§ **Set exercise A**:
In the passage on Washington Heights, restate word for word the part that opens with the words containing "I think that" and closes with "more vulnerable situation.".
§ **Set exercise B**:
Name every distinct place the passage on Washington Heights mentions by name.

That line got a cheer when I read it out loud at the book launch at Coogan’s Bar and Restaurant in Washington Heights, and I kind of expected that it would. Because people who brought the neighborhood back in those years are well aware that the reward for their efforts is not what they had expected. They are more economically insecure in the neighborhood than they used to be. Many of them would be happy to see their children or grandchildren move into Washington Heights. But that’s just economically harder and harder to do.

I think that social obligations have to be seen at a very local level, but also at a very large macro level. People learned how to cross Broadway, but they need to keep learning how to cross Broadway. The sense of common interests and working together in Washington Heights, in other neighborhoods, has to be won again and again, almost issue by issue sometimes. It’s a habit that has to be inculcated. But it has to be reinforced by some encouragement from the top, but also reinforced economically and structurally in ways that are way beyond the capacities of an individual neighborhood. And it’s exactly the weakening of social bonds and the weakening of the social contract since the 1970s, that left people in Washington Heights in a vulnerable place, and I believe leaves Americans as a whole in a much more vulnerable situation.

§ **Data block**:
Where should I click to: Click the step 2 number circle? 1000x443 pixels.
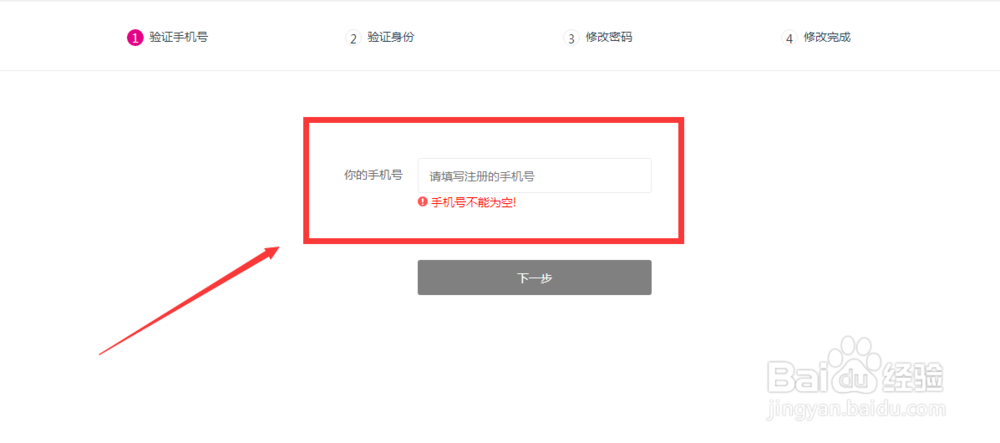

§ **Exercise solution A**:
I think that social obligations have to be seen at a very local level, but also at a very large macro level. People learned how to cross Broadway, but they need to keep learning how to cross Broadway. The sense of common interests and working together in Washington Heights, in other neighborhoods, has to be won again and again, almost issue by issue sometimes. It’s a habit that has to be inculcated. But it has to be reinforced by some encouragement from the top, but also reinforced economically and structurally in ways that are way beyond the capacities of an individual neighborhood. And it’s exactly the weakening of social bonds and the weakening of the social contract since the 1970s, that left people in Washington Heights in a vulnerable place, and I believe leaves Americans as a whole in a much more vulnerable situation.

§ **Exercise solution B**:
Coogan’s Bar and Restaurant
Washington Heights
Broadway